Inevitably, England came up.  I guessed that they'd already done the post-mortem earlier on, lengthy, emotive discussions about the shortcomings of every player.  It seemed that the national team's failure had already gone from tragedy to farce.  "In t'Racing Post they're already doing odds for Euro 2016.  England are 14 to 1.  Should be 14 fucking thousand to 1!"

Weirdly, I like it when we're pessimistic about England's chances.  It seems much more English.  Shouting "we're going to win the Cup!" doesn't feel right.  I much prefer, "hopefully no-one will get hurt and we might beat a couple of decent teams."  It makes any actual victory even sweeter; the London Olympics were so much better because the country was deeply cynical about them, only for them to turn out to be really bloody good and Team GB won hundreds of medals.

I was mulling it over when the landlady appeared.  "I'm just closing up now, love.  You can take the beer and sit outside if you want."

It seems all day opening hasn't hit rural Lincolnshire yet.  It was one o'clock; time for everyone to go off and do something else.  Clutching my beer I wandered outside, a bit discombobulated; it's a long time since I was in a pub at last orders.

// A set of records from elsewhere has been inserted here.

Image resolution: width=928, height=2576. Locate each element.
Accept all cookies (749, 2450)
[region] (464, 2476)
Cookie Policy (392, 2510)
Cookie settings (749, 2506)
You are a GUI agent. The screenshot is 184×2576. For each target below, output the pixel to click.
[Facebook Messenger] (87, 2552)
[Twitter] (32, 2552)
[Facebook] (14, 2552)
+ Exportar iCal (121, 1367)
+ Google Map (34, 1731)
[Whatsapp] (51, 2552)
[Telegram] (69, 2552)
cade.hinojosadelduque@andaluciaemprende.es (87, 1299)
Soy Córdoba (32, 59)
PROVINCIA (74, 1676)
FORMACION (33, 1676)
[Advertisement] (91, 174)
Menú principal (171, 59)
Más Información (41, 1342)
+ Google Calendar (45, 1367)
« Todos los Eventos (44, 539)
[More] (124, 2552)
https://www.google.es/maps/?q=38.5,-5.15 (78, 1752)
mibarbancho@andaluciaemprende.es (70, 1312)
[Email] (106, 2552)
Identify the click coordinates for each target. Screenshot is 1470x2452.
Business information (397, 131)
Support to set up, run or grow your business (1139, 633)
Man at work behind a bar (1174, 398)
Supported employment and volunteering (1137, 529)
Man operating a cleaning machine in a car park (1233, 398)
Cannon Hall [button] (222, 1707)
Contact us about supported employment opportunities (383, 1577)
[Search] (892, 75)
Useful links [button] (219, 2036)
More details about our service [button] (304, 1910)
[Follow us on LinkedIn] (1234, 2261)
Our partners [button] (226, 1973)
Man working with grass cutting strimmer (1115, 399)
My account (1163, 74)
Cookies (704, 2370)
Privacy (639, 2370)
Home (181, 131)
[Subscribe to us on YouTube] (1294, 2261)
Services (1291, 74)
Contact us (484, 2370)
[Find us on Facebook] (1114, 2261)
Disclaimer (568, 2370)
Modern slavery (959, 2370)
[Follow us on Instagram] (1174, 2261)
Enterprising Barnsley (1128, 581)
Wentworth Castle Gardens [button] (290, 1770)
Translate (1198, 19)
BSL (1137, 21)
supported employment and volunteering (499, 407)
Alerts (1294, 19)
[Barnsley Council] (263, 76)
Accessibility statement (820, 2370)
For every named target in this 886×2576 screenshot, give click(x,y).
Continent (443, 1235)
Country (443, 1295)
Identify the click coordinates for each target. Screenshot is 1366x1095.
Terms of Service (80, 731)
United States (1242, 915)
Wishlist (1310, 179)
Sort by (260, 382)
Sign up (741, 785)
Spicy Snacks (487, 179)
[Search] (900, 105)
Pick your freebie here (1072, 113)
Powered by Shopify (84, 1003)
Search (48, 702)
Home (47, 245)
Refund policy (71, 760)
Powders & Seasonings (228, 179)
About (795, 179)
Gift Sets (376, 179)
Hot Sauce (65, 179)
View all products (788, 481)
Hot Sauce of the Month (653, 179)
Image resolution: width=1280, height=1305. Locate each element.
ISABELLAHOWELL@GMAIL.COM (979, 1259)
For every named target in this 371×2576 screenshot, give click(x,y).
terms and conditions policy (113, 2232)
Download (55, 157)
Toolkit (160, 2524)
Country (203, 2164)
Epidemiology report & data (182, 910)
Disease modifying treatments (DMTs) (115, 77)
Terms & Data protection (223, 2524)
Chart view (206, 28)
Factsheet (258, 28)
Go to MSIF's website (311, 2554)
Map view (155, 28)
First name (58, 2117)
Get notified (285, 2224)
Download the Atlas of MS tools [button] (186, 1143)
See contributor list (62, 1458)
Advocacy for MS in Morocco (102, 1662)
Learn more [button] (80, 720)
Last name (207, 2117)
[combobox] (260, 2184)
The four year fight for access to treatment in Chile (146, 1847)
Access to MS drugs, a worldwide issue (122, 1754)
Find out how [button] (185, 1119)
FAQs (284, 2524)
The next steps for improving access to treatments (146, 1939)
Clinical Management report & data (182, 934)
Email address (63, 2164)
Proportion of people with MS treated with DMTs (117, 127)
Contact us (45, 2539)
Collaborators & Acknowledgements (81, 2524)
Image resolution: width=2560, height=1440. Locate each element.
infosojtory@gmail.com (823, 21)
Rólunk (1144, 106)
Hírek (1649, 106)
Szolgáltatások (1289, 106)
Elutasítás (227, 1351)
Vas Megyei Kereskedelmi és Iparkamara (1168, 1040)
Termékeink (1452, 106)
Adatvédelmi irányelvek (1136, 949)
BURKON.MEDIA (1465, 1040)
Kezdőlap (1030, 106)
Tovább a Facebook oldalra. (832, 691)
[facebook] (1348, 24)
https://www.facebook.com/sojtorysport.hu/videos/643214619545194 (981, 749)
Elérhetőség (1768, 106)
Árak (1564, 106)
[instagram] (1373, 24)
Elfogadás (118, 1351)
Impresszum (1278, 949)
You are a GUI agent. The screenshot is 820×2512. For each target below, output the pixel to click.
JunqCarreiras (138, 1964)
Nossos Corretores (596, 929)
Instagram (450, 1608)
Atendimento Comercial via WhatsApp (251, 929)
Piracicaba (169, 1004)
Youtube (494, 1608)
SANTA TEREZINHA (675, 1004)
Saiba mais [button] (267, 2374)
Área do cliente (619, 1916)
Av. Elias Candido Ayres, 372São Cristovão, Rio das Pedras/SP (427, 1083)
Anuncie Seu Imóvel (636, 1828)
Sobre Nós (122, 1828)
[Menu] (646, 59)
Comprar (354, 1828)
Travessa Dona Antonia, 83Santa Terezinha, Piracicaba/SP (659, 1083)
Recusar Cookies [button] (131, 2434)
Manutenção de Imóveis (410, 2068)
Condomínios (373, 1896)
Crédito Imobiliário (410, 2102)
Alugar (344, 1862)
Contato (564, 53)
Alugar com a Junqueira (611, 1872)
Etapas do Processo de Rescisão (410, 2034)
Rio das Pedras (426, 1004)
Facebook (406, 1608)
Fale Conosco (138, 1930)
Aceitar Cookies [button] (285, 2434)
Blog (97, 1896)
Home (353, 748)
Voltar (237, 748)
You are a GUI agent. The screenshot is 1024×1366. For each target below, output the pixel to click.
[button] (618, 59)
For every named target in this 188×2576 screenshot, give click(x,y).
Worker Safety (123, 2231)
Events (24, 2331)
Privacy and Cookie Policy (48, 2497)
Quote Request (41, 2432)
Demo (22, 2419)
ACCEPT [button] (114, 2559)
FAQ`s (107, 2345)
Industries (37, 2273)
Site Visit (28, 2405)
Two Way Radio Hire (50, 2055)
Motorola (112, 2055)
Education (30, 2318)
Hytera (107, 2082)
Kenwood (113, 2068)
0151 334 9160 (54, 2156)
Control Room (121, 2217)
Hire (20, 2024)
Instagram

On the plus side, the railway station was right next door.  I took up a seat on the platform to wait for the train.  After a while, a woman was dropped off by a passing car and she came towards me.  A small glance and she decided, no, she wasn't going to sit on one of the spare seats beside me.  I was insulted until I realised I was still clutching an empty beer bottle.  She probably thought I was still drunk from the night before.  I hastily dropped the bottle in the bin, just as the train came in.


4 comments:

PlatformCat said...

Why no photo of the shirtless workman? I feel let down...

Anonymous said...

One interesting fact about being 37 - you're older than William Hague was when he wore that baseball cap to visit a theme park.

Scott Willison said...

The workman was too close for me to take a picture without being seen. I may be a perv but I'm not daft.

Are you saying that William Hague looks better in a baseball cap than I do, Anonymous Person? RUDE.

Anonymous said...

My friends live on the 'Shameless' estate (either Willows or Wybers, I always get the two mixed up). As Grimsby estates go, it's nowhere near the worst, although I agree about the service road naming, which I assume is due to the industrial estate next door, once upon a time much more thriving than it is these days.